Copy the lines from the one containing "Task: Open the 'Open in a new tab' link" through the one containing "(x=397, y=562)", both included, keeping every character unchanged.

Records for processing =>
☆ ☆ ☆ ☆ ☆

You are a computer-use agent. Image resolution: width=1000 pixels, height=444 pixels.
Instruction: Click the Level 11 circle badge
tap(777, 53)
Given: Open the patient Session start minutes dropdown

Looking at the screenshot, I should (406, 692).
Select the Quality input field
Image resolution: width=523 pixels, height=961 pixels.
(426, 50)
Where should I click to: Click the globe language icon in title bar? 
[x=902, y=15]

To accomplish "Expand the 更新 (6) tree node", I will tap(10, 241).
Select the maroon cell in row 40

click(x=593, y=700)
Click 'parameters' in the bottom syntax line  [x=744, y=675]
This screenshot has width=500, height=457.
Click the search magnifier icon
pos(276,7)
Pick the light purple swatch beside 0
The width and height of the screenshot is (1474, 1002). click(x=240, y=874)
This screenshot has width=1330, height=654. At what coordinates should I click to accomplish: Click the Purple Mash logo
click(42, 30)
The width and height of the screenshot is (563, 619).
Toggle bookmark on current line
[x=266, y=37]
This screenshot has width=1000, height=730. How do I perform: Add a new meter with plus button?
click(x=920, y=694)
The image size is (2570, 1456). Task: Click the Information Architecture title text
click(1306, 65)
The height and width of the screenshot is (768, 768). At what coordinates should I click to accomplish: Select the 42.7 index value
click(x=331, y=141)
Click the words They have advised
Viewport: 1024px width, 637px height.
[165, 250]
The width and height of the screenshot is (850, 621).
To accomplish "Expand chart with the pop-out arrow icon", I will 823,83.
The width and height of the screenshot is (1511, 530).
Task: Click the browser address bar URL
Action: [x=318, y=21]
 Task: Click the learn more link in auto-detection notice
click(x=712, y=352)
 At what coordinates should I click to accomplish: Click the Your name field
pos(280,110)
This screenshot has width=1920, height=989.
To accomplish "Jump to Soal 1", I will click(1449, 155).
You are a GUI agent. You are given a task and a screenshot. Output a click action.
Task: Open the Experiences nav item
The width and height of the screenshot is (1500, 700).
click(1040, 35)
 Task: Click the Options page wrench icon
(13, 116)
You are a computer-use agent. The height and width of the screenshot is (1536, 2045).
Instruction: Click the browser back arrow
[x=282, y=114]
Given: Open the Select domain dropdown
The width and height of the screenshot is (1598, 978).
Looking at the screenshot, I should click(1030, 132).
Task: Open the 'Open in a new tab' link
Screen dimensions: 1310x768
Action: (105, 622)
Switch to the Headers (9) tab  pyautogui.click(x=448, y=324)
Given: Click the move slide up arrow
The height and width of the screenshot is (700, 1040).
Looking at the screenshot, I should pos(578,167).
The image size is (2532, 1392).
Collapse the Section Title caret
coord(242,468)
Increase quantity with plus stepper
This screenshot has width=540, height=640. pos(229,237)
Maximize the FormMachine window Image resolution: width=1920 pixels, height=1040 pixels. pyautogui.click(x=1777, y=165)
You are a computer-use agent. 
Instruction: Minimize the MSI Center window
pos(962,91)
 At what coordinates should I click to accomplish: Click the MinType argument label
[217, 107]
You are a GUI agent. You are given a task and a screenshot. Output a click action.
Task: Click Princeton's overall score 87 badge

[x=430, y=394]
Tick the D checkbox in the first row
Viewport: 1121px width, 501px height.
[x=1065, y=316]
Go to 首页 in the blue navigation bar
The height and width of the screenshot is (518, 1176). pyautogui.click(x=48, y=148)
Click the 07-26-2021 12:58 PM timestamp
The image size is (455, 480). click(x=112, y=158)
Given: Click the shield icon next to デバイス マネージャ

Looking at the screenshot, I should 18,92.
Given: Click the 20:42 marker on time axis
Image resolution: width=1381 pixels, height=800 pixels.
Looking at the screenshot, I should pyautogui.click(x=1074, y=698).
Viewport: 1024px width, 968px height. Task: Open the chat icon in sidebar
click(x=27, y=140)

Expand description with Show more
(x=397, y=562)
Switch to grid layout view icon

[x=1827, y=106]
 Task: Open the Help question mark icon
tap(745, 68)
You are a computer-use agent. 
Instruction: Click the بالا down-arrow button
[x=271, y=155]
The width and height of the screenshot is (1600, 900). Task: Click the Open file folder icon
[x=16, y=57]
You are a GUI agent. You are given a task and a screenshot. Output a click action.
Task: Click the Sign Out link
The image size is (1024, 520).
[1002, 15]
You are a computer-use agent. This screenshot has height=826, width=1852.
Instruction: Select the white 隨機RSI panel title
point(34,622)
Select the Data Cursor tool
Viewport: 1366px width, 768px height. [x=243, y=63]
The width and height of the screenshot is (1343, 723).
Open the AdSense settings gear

☆ ☆ ☆ ☆ ☆

Answer to the exercise =>
Task: Open the 'Open in a new tab' link
Screen dimensions: 1310x768
Action: (105, 622)
Switch to the Headers (9) tab  pyautogui.click(x=448, y=324)
Given: Click the move slide up arrow
The height and width of the screenshot is (700, 1040).
Looking at the screenshot, I should pos(578,167).
The image size is (2532, 1392).
Collapse the Section Title caret
coord(242,468)
Increase quantity with plus stepper
This screenshot has width=540, height=640. pos(229,237)
Maximize the FormMachine window Image resolution: width=1920 pixels, height=1040 pixels. pyautogui.click(x=1777, y=165)
You are a computer-use agent. 
Instruction: Minimize the MSI Center window
pos(962,91)
 At what coordinates should I click to accomplish: Click the MinType argument label
[217, 107]
You are a GUI agent. You are given a task and a screenshot. Output a click action.
Task: Click Princeton's overall score 87 badge

[x=430, y=394]
Tick the D checkbox in the first row
Viewport: 1121px width, 501px height.
[x=1065, y=316]
Go to 首页 in the blue navigation bar
The height and width of the screenshot is (518, 1176). pyautogui.click(x=48, y=148)
Click the 07-26-2021 12:58 PM timestamp
The image size is (455, 480). click(x=112, y=158)
Given: Click the shield icon next to デバイス マネージャ

Looking at the screenshot, I should 18,92.
Given: Click the 20:42 marker on time axis
Image resolution: width=1381 pixels, height=800 pixels.
Looking at the screenshot, I should pyautogui.click(x=1074, y=698).
Viewport: 1024px width, 968px height. Task: Open the chat icon in sidebar
click(x=27, y=140)

Expand description with Show more
(x=397, y=562)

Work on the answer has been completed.